Letter to the Editor: Vincristine-related (VCR) peripheral neuropathy during treatment of pediatric acute lymphoblastic leukemia (ALL) is relatively common, whereas severe neurologic complications are rarely described [1,2].
Our experience with such an event is instructive. Our patient was a 5-year old girl who developed an acute VCR-related flaccid paralysis while on treatment for ALL. She was enrolled in the ALL95 medium risk protocol of the Associazione Italiana Emato-Oncologia Pediatrica (AIEOP) whose induction phase consists of four weekly doses of vincristine 1.5 mg/m 2 , daunomycin 30 mg/m 2 , asparaginase 5000 U/m 2 plus prednisone 60 mg/m 2 /day for 5 weeks associated with five triple intrathecal (TIT) injections of methotrexate, prednisone, and cytarabine. The patient achieved marrow remission on Day ΓΎ 14 and tolerated this part of the protocol well. She then entered the consolidation phase: four high-dose methotrexate courses (2 g/m 2 ) in association with TIT every 2 weeks. Subsequently she began the reinduction phase which in turn comprised of four weekly doses of doxorubicin 30 mg/m 2 , vincristine 1.5 mg/m 2 , asparaginase 10000 U/m 2 plus dexamethasone 10 mg/m 2 /day for 4 weeks. No other cytotoxic drugs were administered; ranitidine was given to prevent steroid-related gastritis. The chemotherapy schedule was uneventful up to the second vincristine dose of the reinduction.

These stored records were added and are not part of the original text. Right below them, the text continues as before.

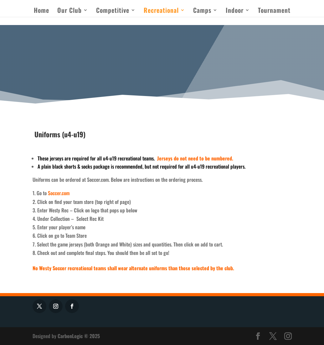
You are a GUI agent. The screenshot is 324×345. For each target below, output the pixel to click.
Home (41, 11)
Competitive (112, 11)
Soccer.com (58, 193)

Then during dexamethasone therapy at 10 mg/m 2 /day (cumulative dose 150 mg/m 2 ) the patient showed a quickly progressive lower limb hypotonia and hyperesthesia. The cumulative dose of vincristine was 9 mg/m 2 at that point. The neuropathy evolved to flaccid paralysis of the legs and high grade paresthesia. Upper extremities involvement was represented by weakness and paresthesia. The neuropathy was evaluated as grade 4 according to WHO scoring system.
Electrophysiologic studies (peroneal nerve), showed normal motor conduction velocity, decreased action potential amplitudes, and not evocable sensory nerve action potentials thus indicating an axonal rather than a demyelinating neuropathy.
Also electromyography of the anterior tibial muscle showed signs of denervation.